In Defense of Nulls


Conclusion and References

Conclusion

The vast majority of database users and developers do not have a strong grounding in logic systems. The mismatch between natural language concepts and 2-valued logic can cause as many difficulties as the seemingly unusual nature of 3-valued logic. The gain in expressive power and the simplicity of 3-valued logic justifies its use in database access.

Similarly, nulls have an important role in relational databases. To remove them from the currently flawed SQL implementations would be throwing out the baby with the bath water. On the other hand, the flaws in SQL should be repaired immediately. The changes to SQL's handling of 3-valued logic should have comparatively minor effect on users in the short term and significant improvements to the usability of data in the long term.

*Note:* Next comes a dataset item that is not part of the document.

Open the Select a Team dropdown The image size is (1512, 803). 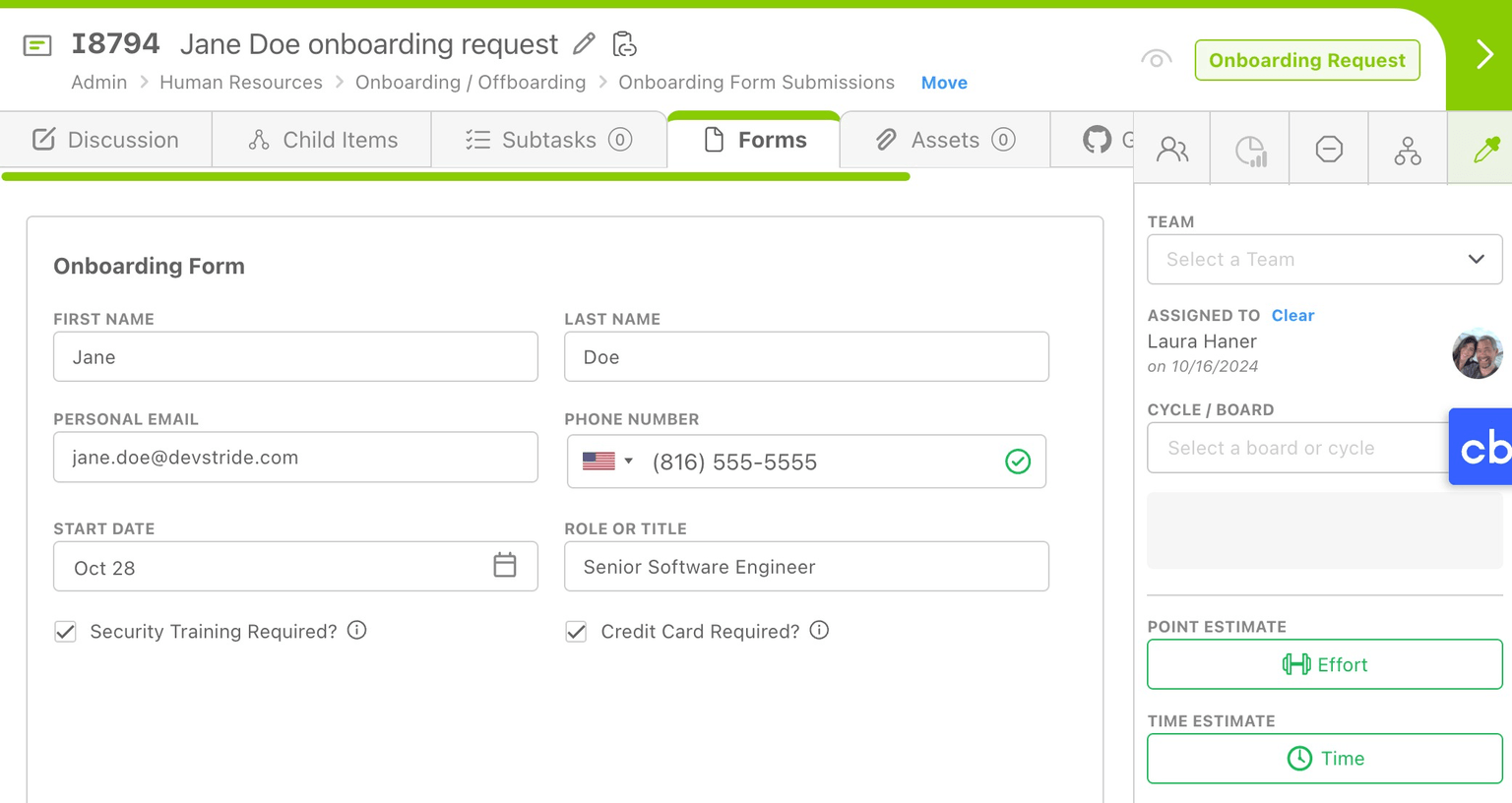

Database users and developers should educate themselves on the nature and power of SQL and of relational databases in general. They should always have real SQL/relational expertise on tap for assistance in querying and manipulating the database. The issues raised in this article occur in real world situations much more often than many believe. The users and developers should further demand that their database vendors repair the SQL problems described above and increase their conformity to the relational model. Or they should change to more robust relational implementations.

References

(1) McGoveran, David. "Nothing from Nothing: Part IV," Database Programming & Design, vol. 7, #3 (March 1994).

(2) Codd, E. F. "Missing Information (Applicable and Inapplicable) in Relational Databases," ACM SIGMOD Record, vol. 15, #4 (1986) and "More Commentary on Missing Information," ACM SIGMOD Record, vol. 15, #5 (1986).